**TASK REQUIREMENTS:**
Copying starts at the line containing "This screenshot has width=445, height=303." and stops after the last line of the records; each line is repeated exactly, and pictures are skipped.

BEGIN RECORDS FOR THIS EXERCISE

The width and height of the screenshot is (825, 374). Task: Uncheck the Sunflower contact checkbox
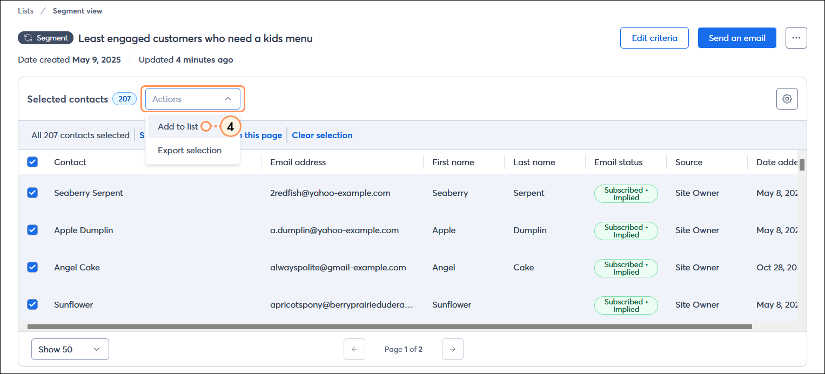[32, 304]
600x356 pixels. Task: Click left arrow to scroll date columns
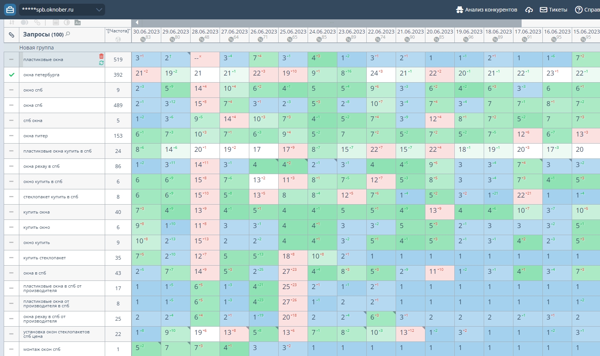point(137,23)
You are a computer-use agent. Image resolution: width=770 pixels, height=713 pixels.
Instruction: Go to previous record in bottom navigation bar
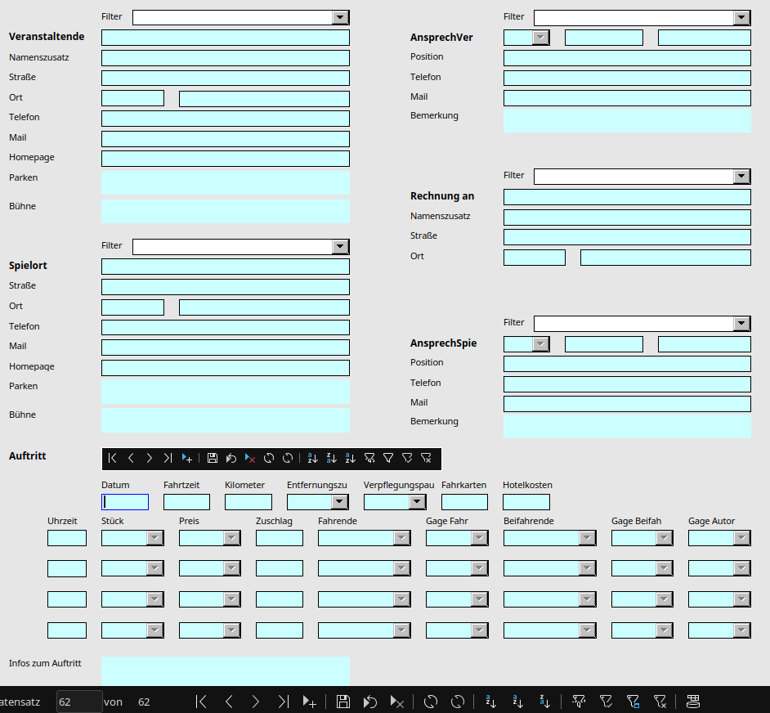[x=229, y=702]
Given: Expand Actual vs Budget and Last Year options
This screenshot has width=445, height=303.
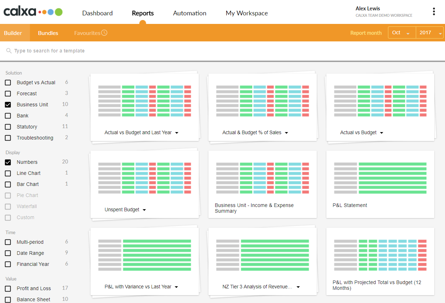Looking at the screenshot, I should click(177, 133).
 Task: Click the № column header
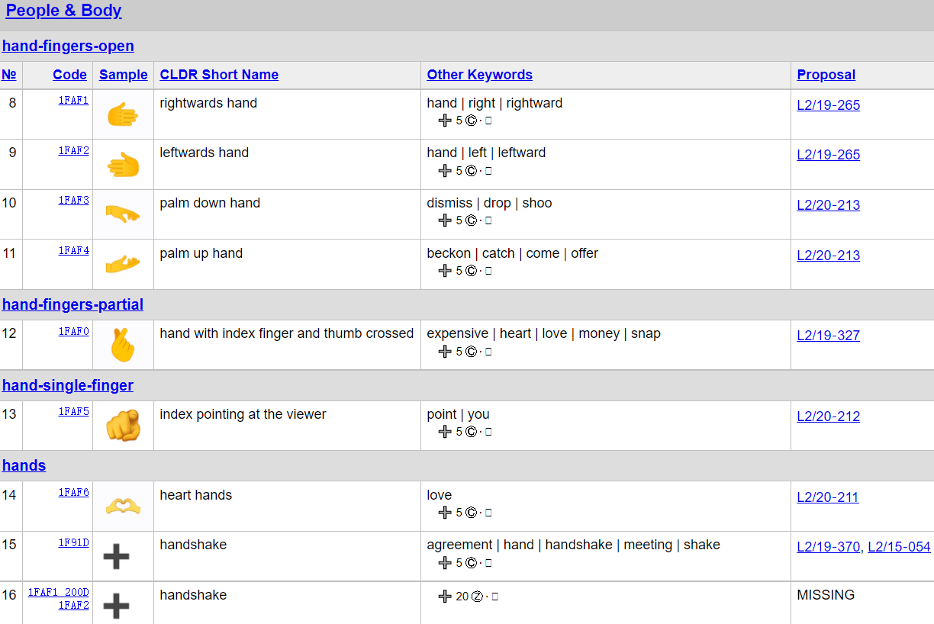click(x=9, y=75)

END RECORDS FOR THIS EXERCISE

**RESPONSE TO THE EXERCISE:**
This screenshot has width=445, height=303.
Looking at the screenshot, I should click(177, 133).
 Task: Click the № column header
click(x=9, y=75)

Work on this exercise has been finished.